In response, Turkey expresses dismay and frustration at the U.S. decision to exclude them from Raqqa operations, responding with threats to reevaluate Ankara-Washington relations.

Across the border, in the Kurdistan Region of Iraq, there is fresh reason for optimism, as well.

Earlier this month, Kurdistan Region President Massoud Barzani met with United Nations General Secretary Antonio Guterres, who reportedly indicated UN oversight would be provided for the anticipated referendum for Kurdish independence.

Not long later, a bipartisan meeting convened of the two main Kurdish political parties, who presented unified statements on the timeline and mechanism for the independence referendum — now tentatively scheduled for 2017.

This capped a busy week for the Kurds of northern Iraq, who had just voted for the first time to raise the Kurdish flag in the disputed Kurdish city of Kirkuk, the status of which has remained a major issue for what the final map of the Kurdistan Region will look like.

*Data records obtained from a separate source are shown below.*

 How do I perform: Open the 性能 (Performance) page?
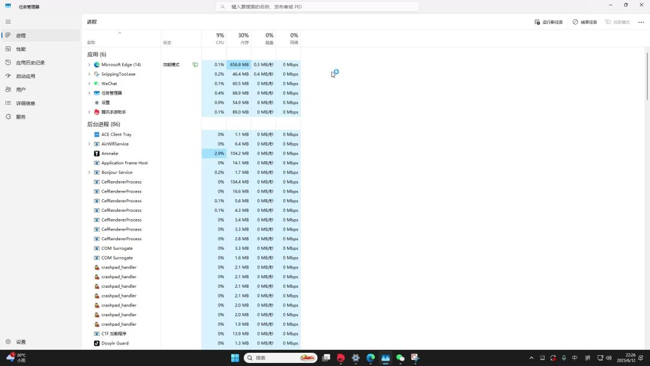(21, 49)

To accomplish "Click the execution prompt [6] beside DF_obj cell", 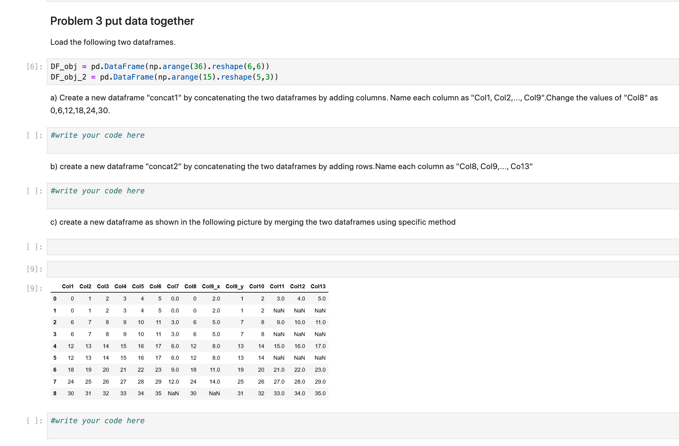I will (33, 66).
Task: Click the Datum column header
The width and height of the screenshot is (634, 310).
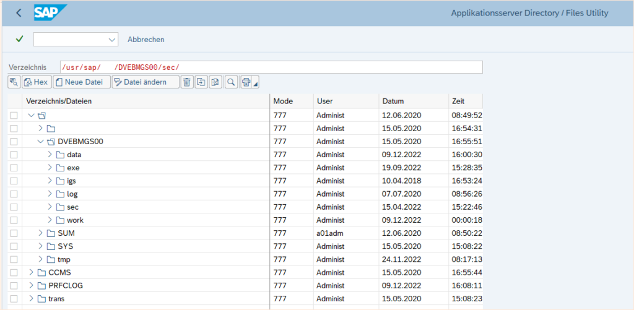Action: (x=393, y=101)
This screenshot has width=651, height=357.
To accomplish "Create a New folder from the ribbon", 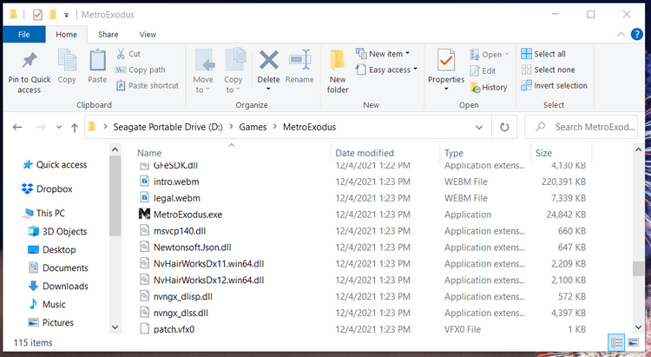I will (338, 71).
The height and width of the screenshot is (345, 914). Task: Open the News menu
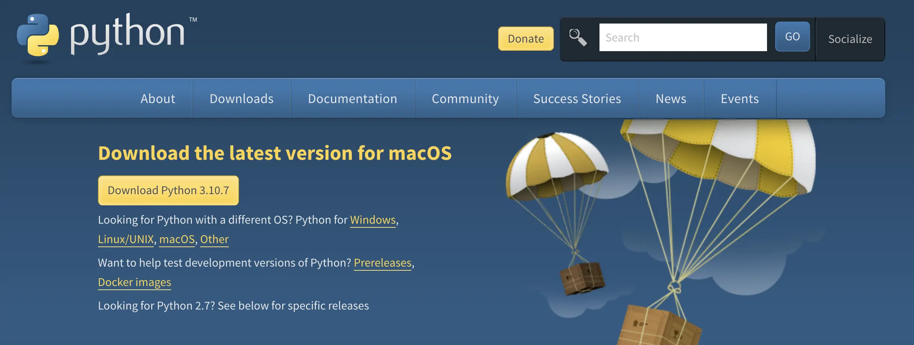(671, 98)
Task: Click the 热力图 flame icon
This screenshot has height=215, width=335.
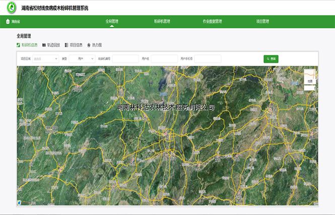Action: [x=89, y=45]
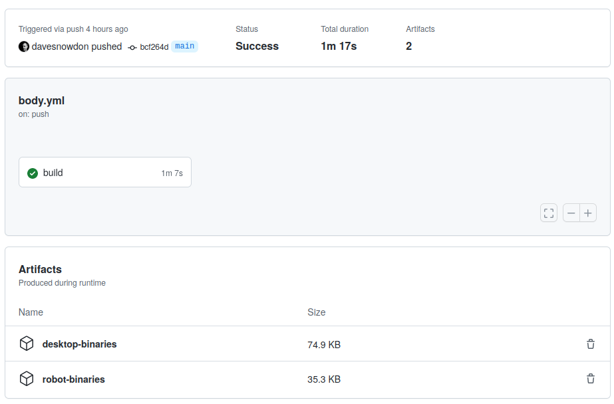Click the green success check on build
The height and width of the screenshot is (404, 614).
33,173
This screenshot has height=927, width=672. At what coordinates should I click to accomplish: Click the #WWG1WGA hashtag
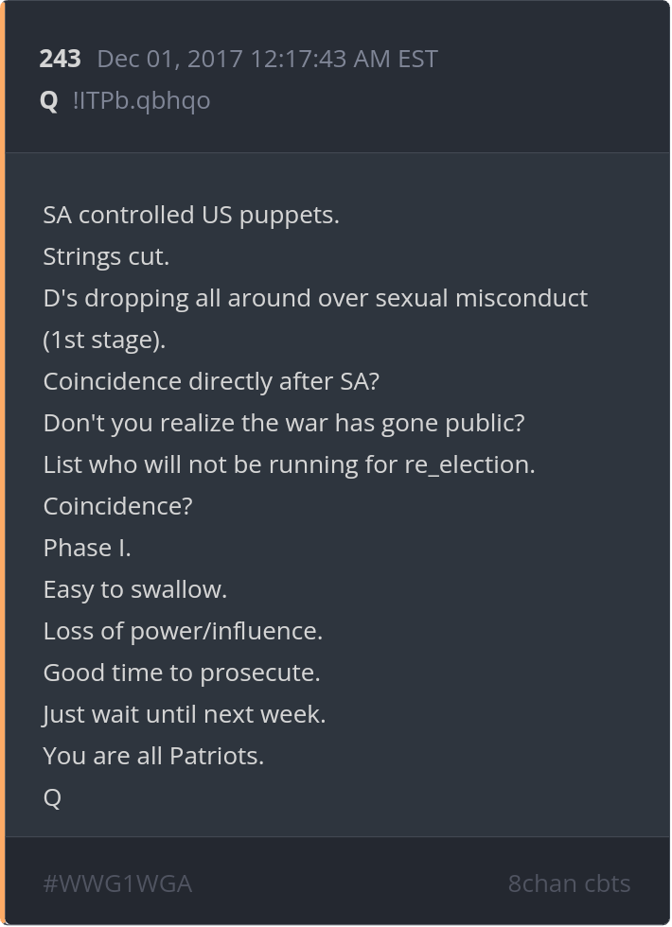pyautogui.click(x=117, y=883)
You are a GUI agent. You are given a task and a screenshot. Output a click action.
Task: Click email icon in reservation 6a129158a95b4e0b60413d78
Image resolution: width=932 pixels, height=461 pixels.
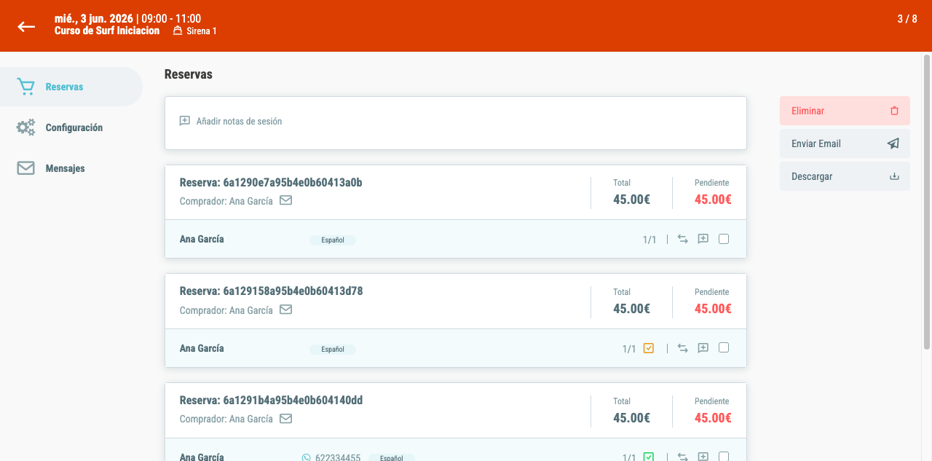(x=286, y=310)
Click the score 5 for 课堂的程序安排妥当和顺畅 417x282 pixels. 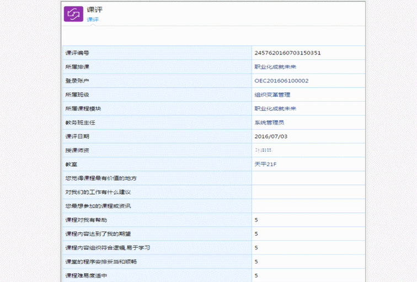coord(256,262)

Meanwhile, back in Washington, President Trump received Dr. Fouad Hussein, chief of staff to President Barzani. Dr. Fouad revealed that President Trump reiterated his commitment to providing military backing to the Kurdish forces.

The highest-level meeting yet between President Trump and a Kurdistan Regional Government dignitary, Dr. Fouad attended President Trump’s first conference of participants in the US-led coalition against ISIS. This is notable considering that the Kurds were never officially included in previous anti-ISIS conferences during the Obama Administration.

The selection of Rex Tillerson as Secretary of State was one of the most positive, early signs from the Trump Administration. While at the helm of Exxon, Mr. Tillerson defied Baghdad as Exxon became one of the first oil companies to sign a unilateral deal to export Kurdish oil, disregarding Iraqi claims. Such exports have proven key to funding the Kurdistan Regional Government, which receives none of their share of Iraq’s federal budget. During his confirmation hearing, he declared the Kurds as “our greatest allies,” and we would “recommit” our support of Kurdish forces.

In word and deed, it is clear that the Trump Administration has increased support to Kurds in the short term. While President Trump is still in the process of developing his long-term strategy and awaits confirmation of his appointees, it appears he has an eye towards a stronger American-Kurdish partnership down the road.

Time will tell.

Zach D. Huff, an expert on Kurdish Affairs and veteran of the Israel Defense Forces, splits his time between Tel Aviv, Israel and the Kurdistan Region of Iraq.